Poco más de un año atrás navegaba por las aguas del río Nauta, tributario del Amazonas, en compañía de un guía. En un punto del trayecto nos acercamos a una destartalada balsa de madera que oficiaba como gasolinera; estando allí notamos que bajo la estructura se movía una joven Anaconda, que a pesar de su juventud ya contaba un par de metros de extensión.
A raíz de este hecho Richard, el guía, me contó que un par de semanas antes se había introducido en la selva en compañía de cuatro norteamericanos. En una zona pantanosa avistaron una enorme anaconda pero en lugar de evitarla los alocados gringos se abalanzaron sobre ella e iniciaron una lucha que duró por varios minutos.
Richard no entendía mucho que pretendían porque no coincidían con el perfil de cazadores ni contaban con herramientas para desollar a la serpiente si es que fuera su piel la que pretendían.

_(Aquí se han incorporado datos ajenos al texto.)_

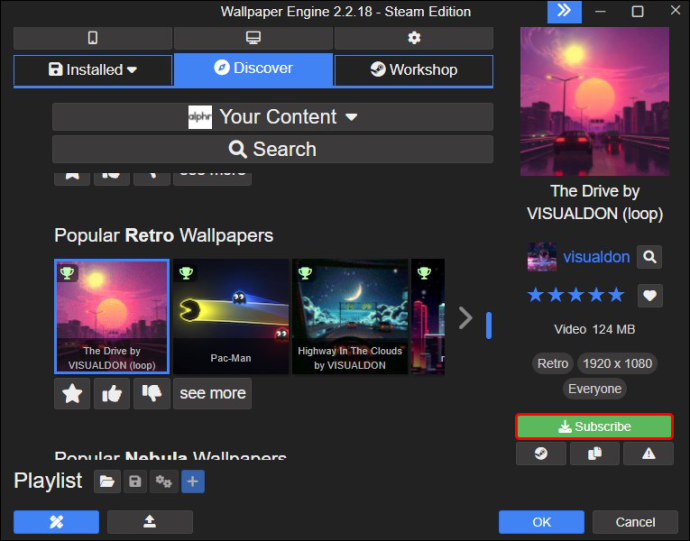This screenshot has width=690, height=541.
Task: Switch to the Workshop tab
Action: click(414, 70)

Finalmente los muchachos lograron sujetar a la anaconda, entre los cuatro la pusieron sobre sus cabezas y a gritos le pidieron al guía que les tomara una fotografía. En resumen aquella descomunal lucha había sido por una suerte de selfie.

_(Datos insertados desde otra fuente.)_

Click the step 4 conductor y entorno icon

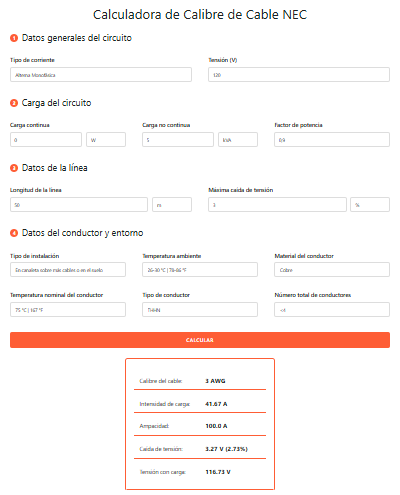click(14, 233)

Lo anterior me recuerda dos cosas. Primero un video viralizado que vi unos días de unos adolescentes rusos que se grababan corriendo por las cornisas de altísimos edificios; y en segundo término las palabras de Byung Chul-han, el filósofo coreano alemán de moda, en torno a que el narcisismo desenfrenado es la peor enfermedad de nuestros días.

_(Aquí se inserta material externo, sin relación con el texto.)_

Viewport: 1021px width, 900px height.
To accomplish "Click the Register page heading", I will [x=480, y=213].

La osadía se confunde con imprudencia, y el valor con el riesgo innecesario. Todo ello con el único objetivo de que el instante quede retratado por nuestros smartphones o nuestras GoPro, para luego ser subido a las redes sociales en un mundo virtual donde, como máxima expresión del narcisismo, los otros no existen y solo importa lo que yo deseo opinen de mi.